Broader Implications for Urban Hospitality Investment
This transaction is one of dozens happening quietly across the country as hotel owners recalibrate their portfolios for a post-pandemic travel landscape. The thesis that drove billions into urban hospitality over the past two decades — steady business travel demand, recurring conference cycles, predictable occupancy — has cracked. Not shattered, but cracked enough that institutional capital is rethinking exposure.

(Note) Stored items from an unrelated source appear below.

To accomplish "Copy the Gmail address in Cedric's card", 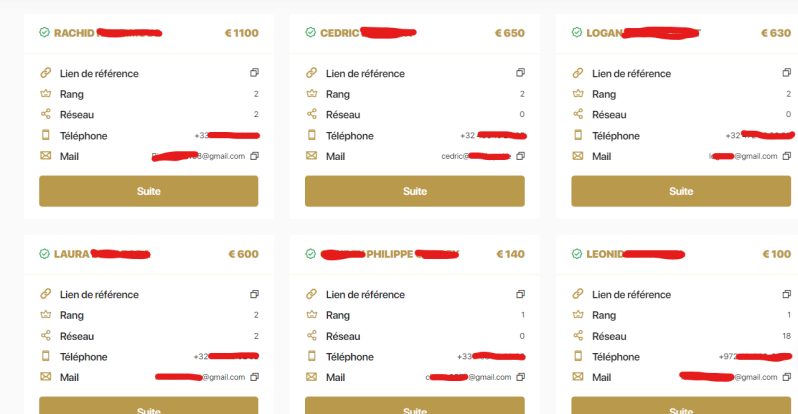I will click(520, 156).
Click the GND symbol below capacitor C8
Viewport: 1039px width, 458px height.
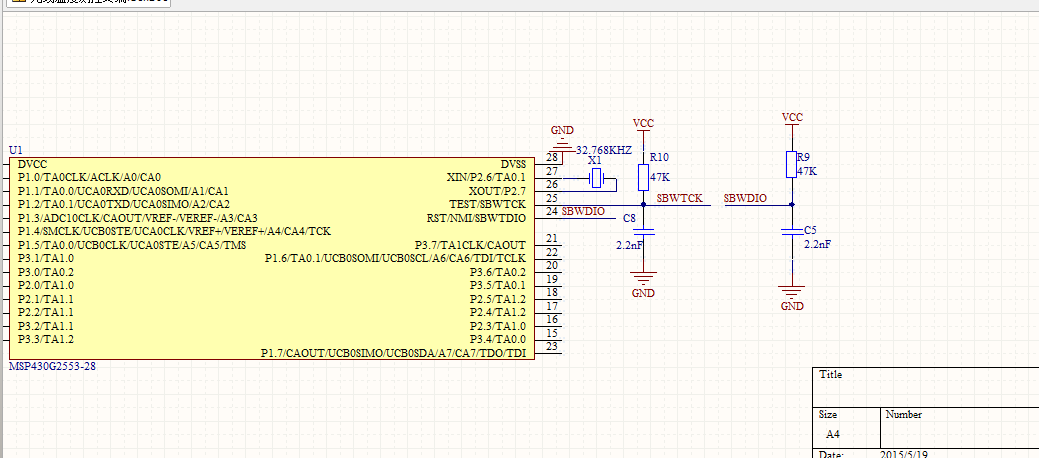pos(643,279)
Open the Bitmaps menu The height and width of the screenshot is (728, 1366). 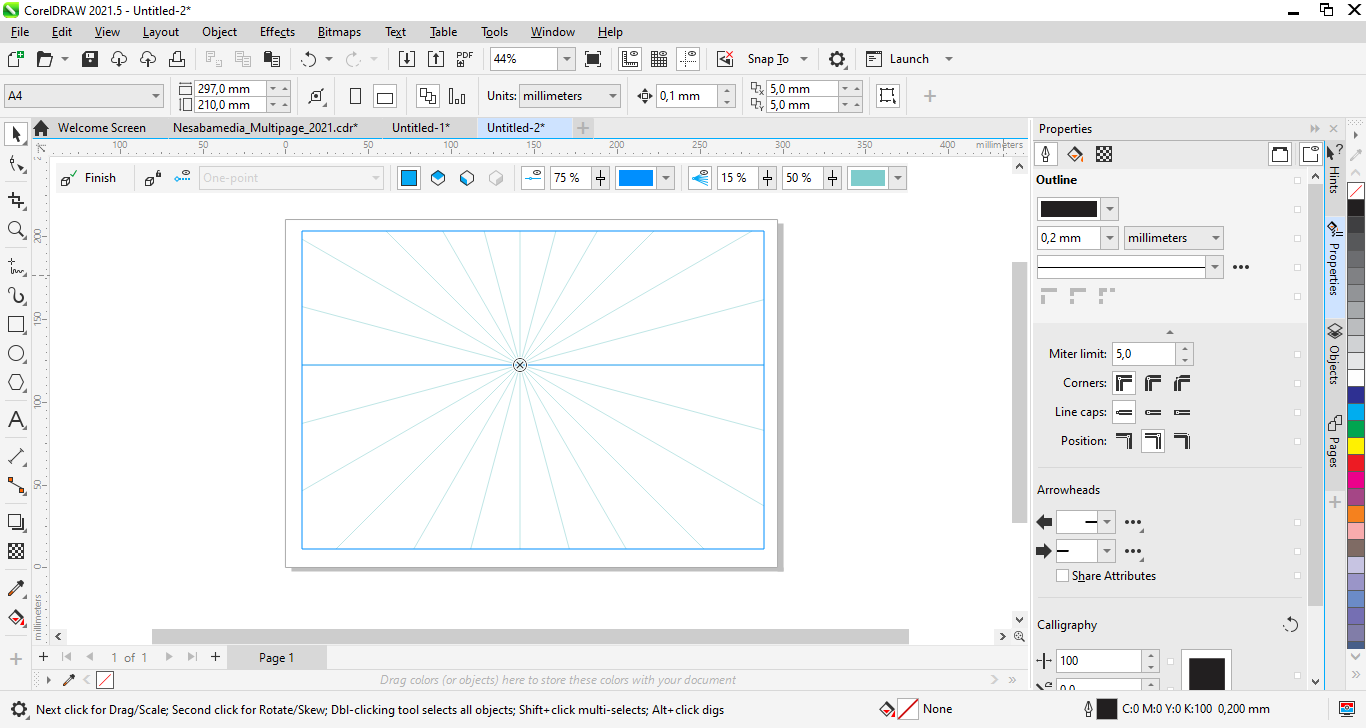(339, 32)
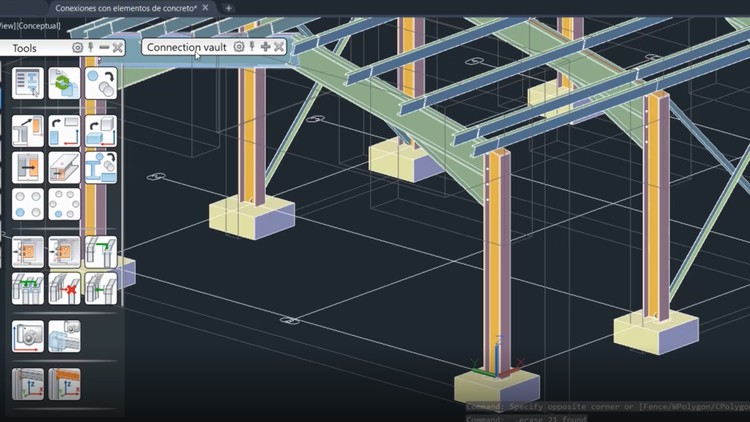Image resolution: width=750 pixels, height=422 pixels.
Task: Collapse the Tools palette with minus
Action: click(104, 47)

The winners will be properties that can thrive without corporate travel as a crutch. That means hotels in neighborhoods people actually want to visit, hotels with strong F&B and experiential offerings, hotels that can pull leisure and international demand even when Salesforce cancels its annual conference. The Hyatt Regency isn't poorly located — the Embarcadero waterfront is beautiful — but it's not in a neighborhood with organic foot traffic or nightlife. It's a place you go because you have to, not because you want to.
For Sunstone, exiting makes strategic sense. For the buyer, it's a calculated risk. For San Francisco, it's another data point in a much larger question about what kind of city it wants to be — and whether the infrastructure built for the last boom can adapt to whatever comes next.
The answer won't be clear for years. But $285 million says someone thinks it's worth finding out.